_本文_.
★ ★ ★ ★ ★
2020 Fiscal Year Research-status Report
Challenges for constitutive analysis of the mechanism of spiculous skeleton construction
Project/Area Number |
17KT0019
|
Research Institution | Kyoto University |
Principal Investigator |
船山 典子 京都大学, 理学研究科, 准教授 (30276175)
★ ★ ★ ★ ★
_提供資料_.
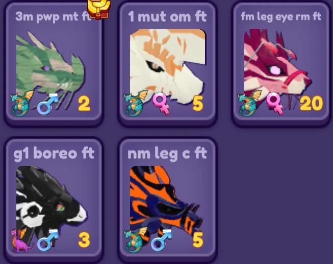
Task: Click blue male symbol on orange dragon card
Action: pos(162,240)
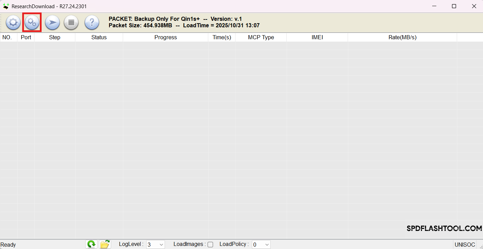Click the Status column header
This screenshot has height=249, width=483.
pos(99,38)
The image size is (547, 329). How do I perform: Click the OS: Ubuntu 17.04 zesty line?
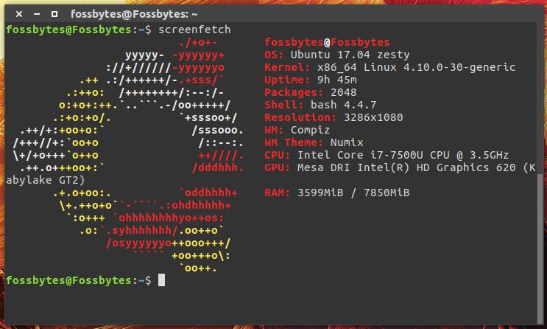[336, 55]
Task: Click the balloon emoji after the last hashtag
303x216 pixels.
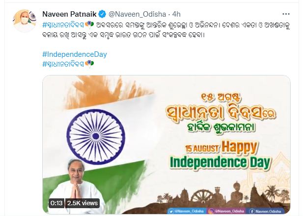Action: pos(89,63)
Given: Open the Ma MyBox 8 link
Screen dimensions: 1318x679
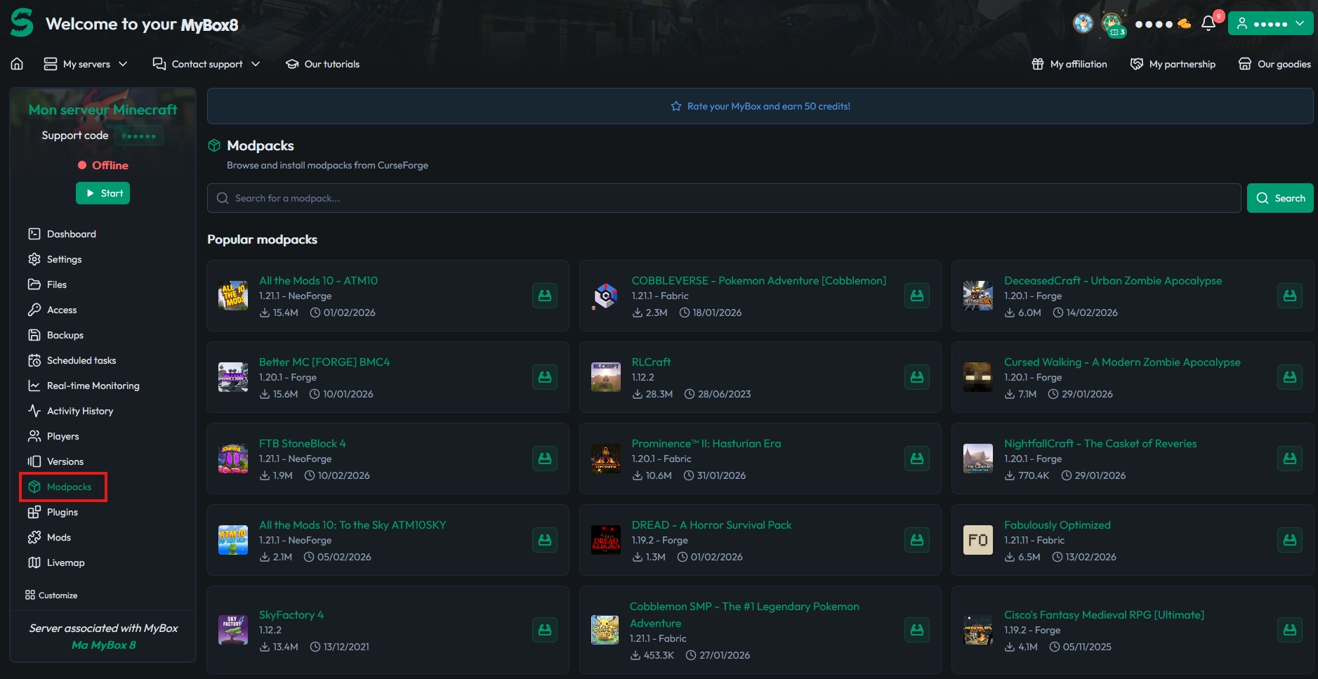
★ ★ ★ ★ ★
_課題の指示_.
**1.** 本文によると、この研究の研究機関はどこですか。
**2.** 本文のうち、「2020 Fiscal Year」で始まり「理学研究科, 准教授 (30276175)」で終わる部分を、一字も変えずに書き写しなさい。

_解答_.
**1.** 京都大学（Kyoto University）です。

**2.**
2020 Fiscal Year Research-status Report
Challenges for constitutive analysis of the mechanism of spiculous skeleton construction
Project/Area Number |
17KT0019
|
Research Institution | Kyoto University |
Principal Investigator |
船山 典子 京都大学, 理学研究科, 准教授 (30276175)